### Task instructions
Write out the full passage on the cactus forest of Las Bocas word for word.

### Text passage
━━━━

Stenocereus thurberi —Portraits from the Pitahayal of Las Bocas, Sonora Mexico
In a Cactus Forest
1322 pages, 14.33 x 15 x 32"
The photos in this book came from the incredible cactus forest of Las Bocas and the surrounding areas in Sonora, Mexico. Pitahayal, as the area is called, comprises a number of cactus species in which Stenocereus thurberi predominates. It is located in an area of coastal thornscrub, near the Mayo fishing village of Las Bocas. These cacti are very significant to the lives of the Mayo people who rely on the wood of the cactus as building material for their homes and fences. The luscious fruits that the cactus produces in late summer are also an important part of their diet.
From June of 2010 thru August 2011, I lived and worked in Sonora with the generous support of a Fulbright Garcia Robles Research Scholar grant. My studio/ research station was located in the village of Yecora from June through November2010. Then I moved to Las Bocas where I worked until my return to Hornell, NewYork, in August 2011. I had first visited this area the summer of 2008 when I fell in love with it and began to plan my return. I started photographing these amazing cacti in November 2010 and continued through my stay until early August 2011. I selected the images literally from among tens of thousands. The images depict the cacti at different times in their growing season. The area has a very dry and dormant spring before a late summer monsoon turns everything bright green. The cacti bloom begins in late February then accelerates until just before the monsoon season, which starts in July when the fruits ripen.

━━━━

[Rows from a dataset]
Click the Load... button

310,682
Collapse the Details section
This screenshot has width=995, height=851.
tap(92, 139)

━━━━

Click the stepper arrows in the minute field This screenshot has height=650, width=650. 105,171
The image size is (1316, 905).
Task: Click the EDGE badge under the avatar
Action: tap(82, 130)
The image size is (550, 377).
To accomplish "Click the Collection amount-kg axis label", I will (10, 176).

━━━━

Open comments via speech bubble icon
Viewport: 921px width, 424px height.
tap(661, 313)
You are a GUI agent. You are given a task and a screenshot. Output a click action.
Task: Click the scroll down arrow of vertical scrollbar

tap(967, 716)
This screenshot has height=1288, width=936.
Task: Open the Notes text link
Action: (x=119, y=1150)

━━━━

### Answer to this problem
Stenocereus thurberi —Portraits from the Pitahayal of Las Bocas, Sonora Mexico
In a Cactus Forest
1322 pages, 14.33 x 15 x 32"
The photos in this book came from the incredible cactus forest of Las Bocas and the surrounding areas in Sonora, Mexico. Pitahayal, as the area is called, comprises a number of cactus species in which Stenocereus thurberi predominates. It is located in an area of coastal thornscrub, near the Mayo fishing village of Las Bocas. These cacti are very significant to the lives of the Mayo people who rely on the wood of the cactus as building material for their homes and fences. The luscious fruits that the cactus produces in late summer are also an important part of their diet.
From June of 2010 thru August 2011, I lived and worked in Sonora with the generous support of a Fulbright Garcia Robles Research Scholar grant. My studio/ research station was located in the village of Yecora from June through November2010. Then I moved to Las Bocas where I worked until my return to Hornell, NewYork, in August 2011. I had first visited this area the summer of 2008 when I fell in love with it and began to plan my return. I started photographing these amazing cacti in November 2010 and continued through my stay until early August 2011. I selected the images literally from among tens of thousands. The images depict the cacti at different times in their growing season. The area has a very dry and dormant spring before a late summer monsoon turns everything bright green. The cacti bloom begins in late February then accelerates until just before the monsoon season, which starts in July when the fruits ripen.